Researchers have introduced DeepSeekMath 7B, a language model designed to improve the accuracy of mathematical reasoning in open AI systems [1].
This development is significant because mathematical reasoning is often a primary failure point for large language models. By utilizing a new reinforcement learning technique, the authors aim to bridge the gap between general linguistic fluency and the rigid, structured logic required for solving complex math problems.
The model features seven billion parameters [1]. To achieve its performance, the team developed the Group Relative Policy Optimization (GRPO) technique, which focuses on enhancing the model's ability to handle the complex and structured nature of mathematics [1, 2].
"Mathematical reasoning poses a significant challenge for language models due to its complex and structured nature," the authors of the DeepSeekMath paper said [1].
To refine the model, the researchers used iterative data collection and reinforcement learning. This process allows the model to learn from its mistakes and improve its reasoning paths over time. The resulting 7B model demonstrates strong performance on mathematics benchmarks despite its relatively modest size compared to larger industry models [1, 2].
"In this paper, we introduce DeepSeekMath 7B," the authors said [1]. The work was shared via an arXiv pre-print in February 2024 to provide the research community with a more efficient approach to mathematical AI [1].
“Mathematical reasoning poses a significant challenge for language models.”

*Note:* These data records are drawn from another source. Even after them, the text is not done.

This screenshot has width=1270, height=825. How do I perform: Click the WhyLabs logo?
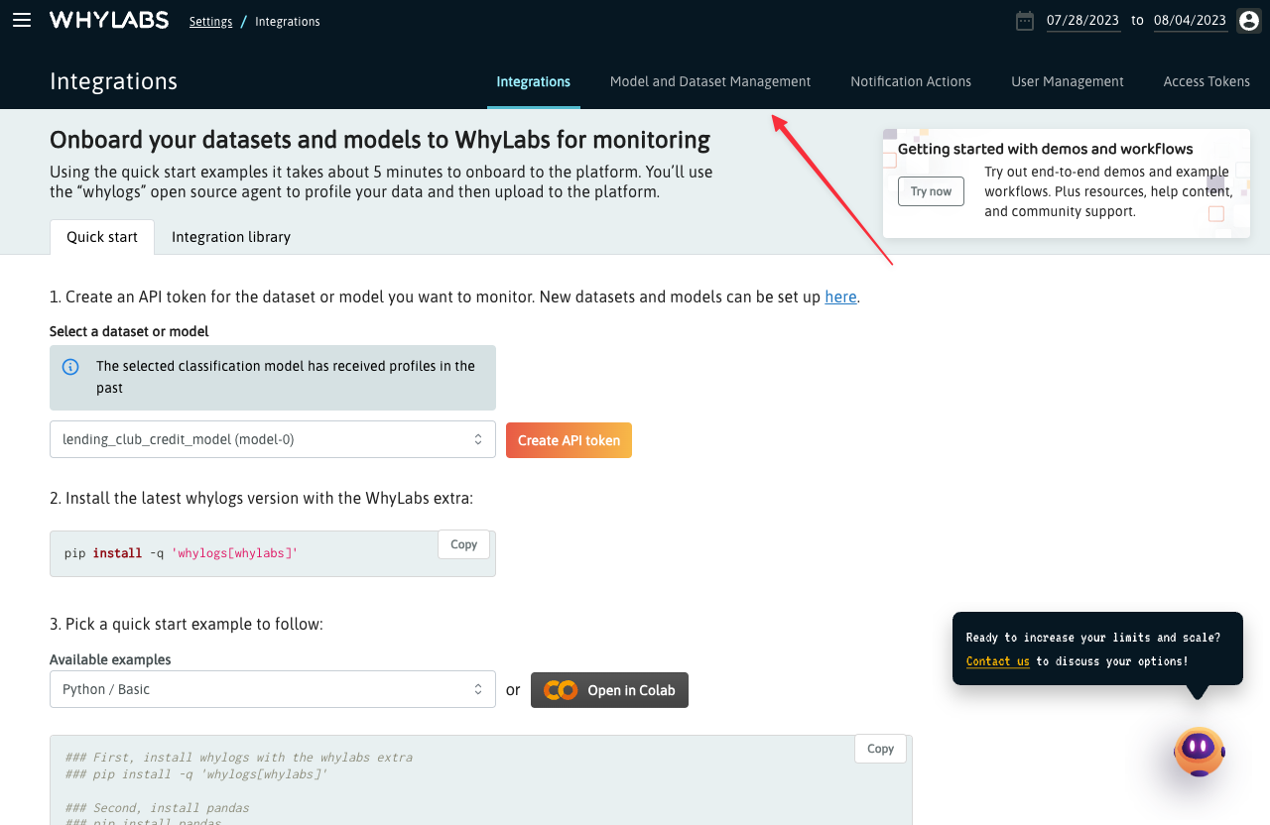[x=109, y=20]
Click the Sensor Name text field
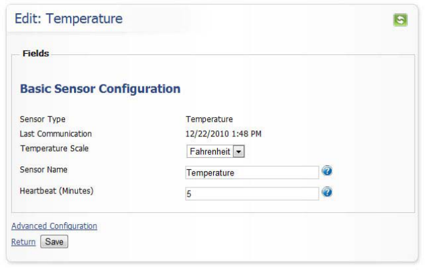425x270 pixels. 253,172
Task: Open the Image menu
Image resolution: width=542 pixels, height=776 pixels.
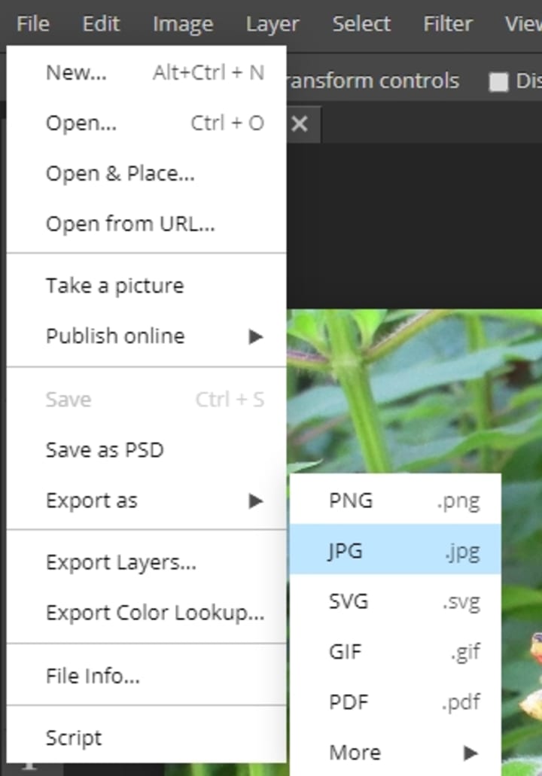Action: 182,24
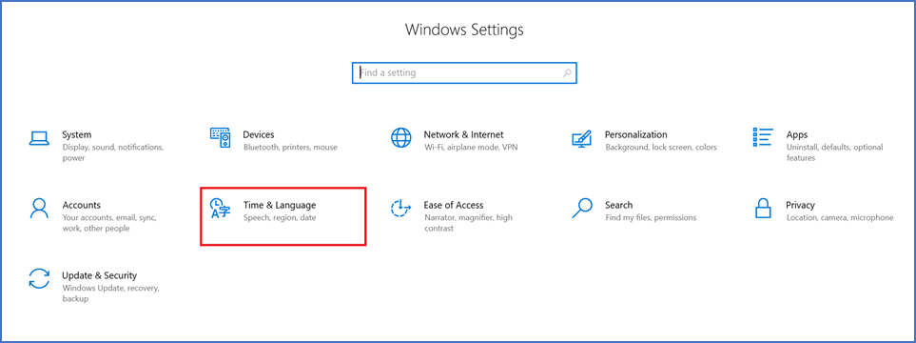916x343 pixels.
Task: Click the Accounts category label
Action: (81, 205)
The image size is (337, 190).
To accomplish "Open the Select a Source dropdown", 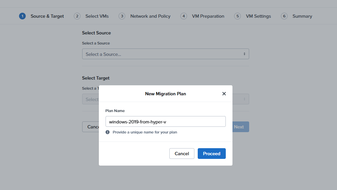I will [165, 54].
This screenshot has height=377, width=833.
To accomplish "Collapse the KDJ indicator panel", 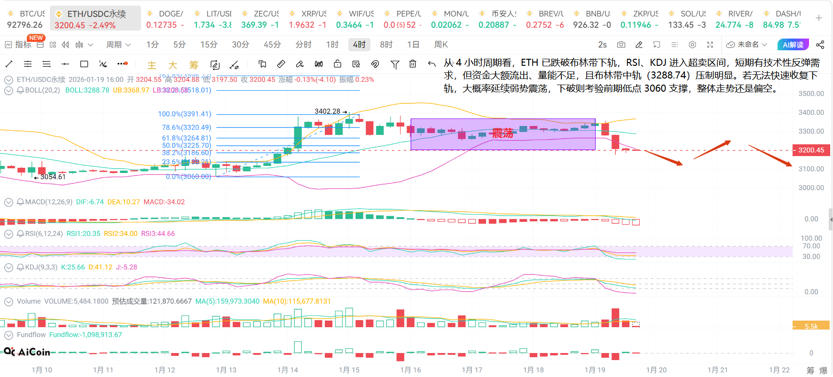I will [8, 267].
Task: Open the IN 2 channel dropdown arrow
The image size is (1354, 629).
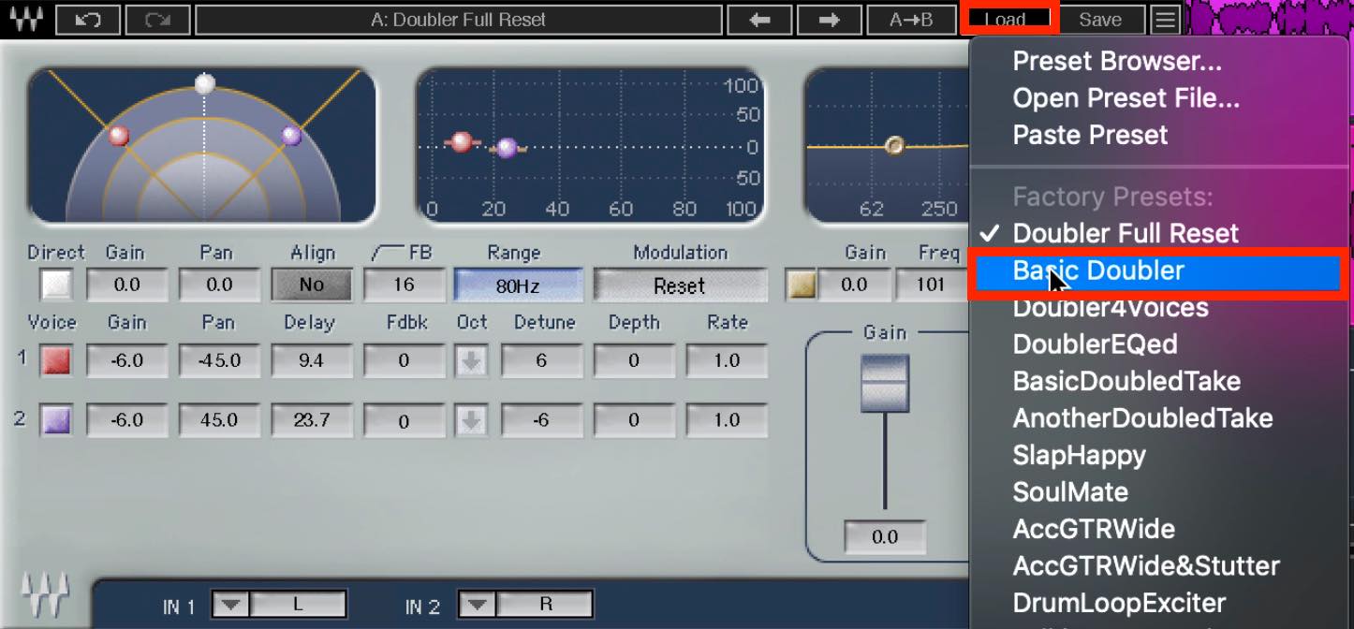Action: point(477,605)
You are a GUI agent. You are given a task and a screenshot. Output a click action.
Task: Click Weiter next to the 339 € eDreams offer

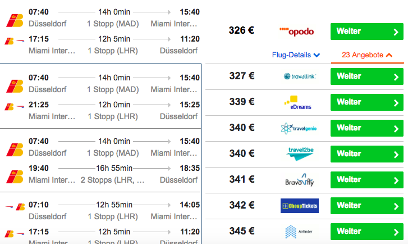(367, 102)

The introduction of GRPO suggests a shift toward more efficient, specialized training methods that do not rely solely on increasing parameter counts. By focusing on reinforcement learning and iterative data collection, DeepSeekMath 7B demonstrates that smaller models can compete with larger ones in specialized domains like mathematics if the training objective is precisely aligned with the task's logical requirements.